Aoki has deep roots in San Francisco. Her grandfather, Rev. Chojiro Aoki, in the 1800s was a founder of the nation’s first Japantown in San Francisco. One of the world’s first fully ordained Japanese Christian priests, he was forced out of Grace Cathedral because he supported his younger brother’s marriage to a white woman and died in Salt Lake City, Utah, where Aoki was born. She wrote an award winning play, “Uncle Gunjiro’s Girlfriend,” about this story and the children resulting from the marriage, the first documented biracial Japanese children in the U.S.
Her grandmother, Alice Wong, a biracial Chinese woman, was a founder of the first Chinatown garment union in the nation’s first Chinatown, also in San Francisco.
Aoki has been awarded Hollywood-Dramalogue, Critics Circle and Dramatist Guild awards, two NEA Theater Fellowships, the first Wattis Artist Residency, and a Japan-U.S. Creative Artist Fellowship. Past presenters include the Kennedy Center, New Victory Theater on Broadway, Hong Kong Performing Arts Center, the Adelaide International Festival in Australia, the Esplanade in Singapore, San Diego Rep, Dallas Theater Center and the Apollo Theater.
This year she will premierea new work about her family’s 126-year history in San Francisco commissioned by a Hewlett 50 Playwright Award. Since 1976, she and her partner, composer Mark Izu, have created original performance works by people of color representing the authentic story of America. (http://BrendaWongAoki.com)
Receiving the Hewlett 50 Playwright Commission is the greatest honor of my life, and a responsibility to truth-tell that I do not take lightly. I received this award prior to the pandemic and was going to create a very different work, but life intervened.

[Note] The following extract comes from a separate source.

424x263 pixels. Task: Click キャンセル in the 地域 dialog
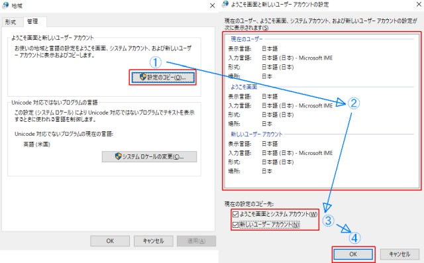coord(153,241)
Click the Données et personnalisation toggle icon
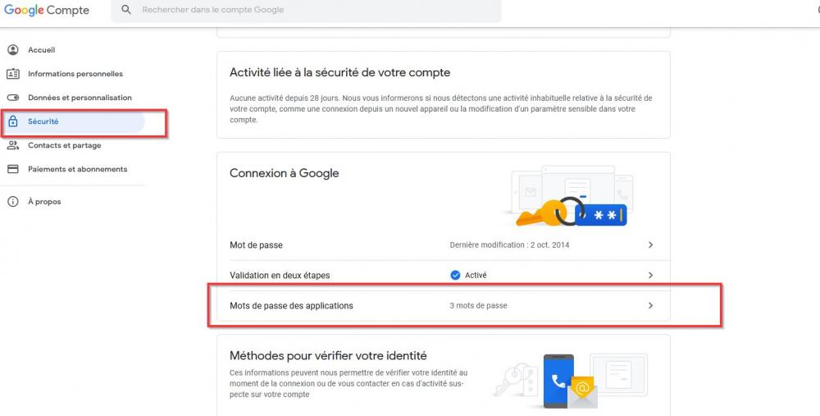820x416 pixels. pos(13,98)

My husband and I were stalked for miles in Golden Gate Park by a man calling us the “Virus!” Four of our friends were beaten up, one so badly he almost died. People were calling Mark and I from all over the country asking us here in San Francisco, the birthplace of Asia America, for guidance as assaults spiked nationally. The violence continued to spread, encompassing the vulnerable in all communities, not just Asians.
COVID continued and performing artists spent years without work. I got so stressed out that I ended up in the hospital. That is where this work, “Soul of the City,” really began.
In the hospital I couldn’t talk, which is very distressing for a storyteller. It wasn’t that I couldn’t actually talk, it was that I didn’t know how to respond because people’s emotions were so much louder than their words. That’s when I realized that I could talk to anyone whose language I didn’t speak! It was wonderful! I’d look into their eyes (the windows of the soul) and use my face and hands to show them how I felt, and we understood each other perfectly.
Outside the window of my hospital room was a gigantic pine tree. One day when I was feeling blue I looked at her and realized she was trying to talk to me (Aoki means pine tree). The tree’s long beautiful needles danced in the breeze as if soothing me and when I was depressed, they shook like pom-poms cheering me on.
I looked at this huge mama tree and understood that our roots connect us to the Earth and the Earth connects us to one another. The only thing that heals is love and the greatest love is mother’s love because we women are the creators of the next generation so God, The Creator, must be a Mother.
This work, “Soul of The City,” is presented to you with some of my dearest friends – masters of their crafts with nothing to prove but lots to share. We are warriors – but not soldiers. We are Soulgers. We know why we are here, on this planet, at this moment in time, and we know what we must do. We will do it until we die. And even after because like all of us, our bodies return to the earth, our souls go back to Source and the actions we put into motion continue.